Cytoplasmic tail deletion Ig mutation is expressed on the cell surface as a GPI-linked protein. (A) A20μCytoΔ and A20μWT cells were analyzed by flow cytometry using FITC-labeled antibodies specific for mouse IgG, human IgG, and human IgM (gray shaded areas). Also shown as controls are the stainings of human 114 cells with FITC-labeled anti–mouse IgG and nontransfected A20 cells with FITC-labeled anti–human IgG and anti–human IgM (black shaded areas). (B) Cells were surface biotinylated and untreated or treated with PI-PLC at 37°C for 1 h. Solubilized proteins in the supernatant and lysates from the cell pellets were immunoprecipitated for human Ig, and the immunoprecipitates were subjected to 10% SDS-PAGE and immunoblot probing for biotinylated proteins using streptavidin–HRP and ECL.

Figure 8

Cytoplasmic tail deletion mutants of sIg are localized in lipid rafts in resting cells. (A) A20μCytoΔ and A20μWT cells were incubated with HRP-conjugated rabbit anti–human IgM or goat anti–mouse IgG for 1 h at 4°C, washed, and chased for 30 min.
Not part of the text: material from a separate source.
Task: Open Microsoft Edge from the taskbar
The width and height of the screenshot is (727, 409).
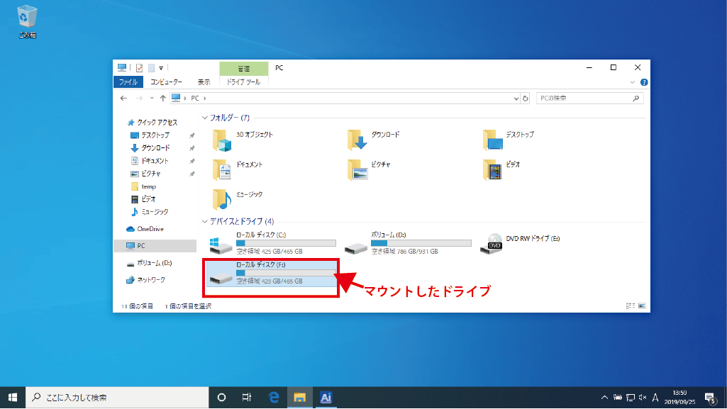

The cells were then lysed in 1% Triton X-100 in TNEV buffer, and the lysates were subjected to discontinuous sucrose density gradient centrifugation. Fractions were collected and HRP activity measured. Shown are untreated A20μCytoΔ (•), A20μCytoΔ treated with HRP–anti–human Ig (▪) or HRP–anti–mouse Ig (♦), and A20μWT treated with HRP–anti–human Ig (▴). Shown is a representative experiment of three independent experiments. (B) A20μCytoΔ cells were treated with either anti–human IgM or anti–mouse IgG at 4°C for 1 h, washed, and warmed to 37°C for 30 min. The cells were lysed in 1% Triton X-100 in TNEV buffer and subjected to discontinuous sucrose gradient centrifugation. The gradient fractions were analyzed by 10% SDS-PAGE and immunoblot probing with either mouse IgG– or human IgM–specific antibodies and ECL.

Figure 9

Disruption of lipid rafts results in the reversible loss of μCytoΔ from the detergent-insoluble region of the sucrose gradient. A20μCytoΔ cells were untreated or pretreated with 12.5 mM methyl-β-cyclodextrin for 20 min at 37°C and washed to remove drug–cholesterol complexes. Half of the cells were removed and placed in 15% CM for 3 h to allow for cholesterol recovery. Cells were then treated with anti–human IgM, lysed in 1% Triton X-100 in TNEV, and subjected to discontinuous sucrose gradient centrifugation. Fractions were analyzed by 10% SDS-PAGE and immunoblot probing with HRP-labeled human IgM–specific antibodies and ECL. Shown are representative blots from three independent experiments.

Figure 10

Upon cross-linking, μCytoΔ is not targeted to the IIPLC. (A) A20μCytoΔ cells were labeled with [³⁵S]methionine for 15 min in the presence of either HRP-conjugated anti–human IgM or anti–mouse IgG, washed, and chased for 60–180 min. At the end of each chase time, the cells were treated with DAB in the presence or absence of H₂O₂ and lysed in 1% Triton X-100 lysis buffer. I-A^d class II molecules were immunoprecipitated, analyzed by 10% SDS-PAGE without reducing or boiling the samples, and visualized by autoradiography. (B) The class II α/β dimer bands from three separate experiments were quantified by densitometry, and the average amounts for each chase time are shown as the percent total SDS-stable class II dimers immunoprecipitated from all time points. (C) The amounts of SDS-stable class II presented in B are shown as the percent reduction in DAB-reacted cells at each time point.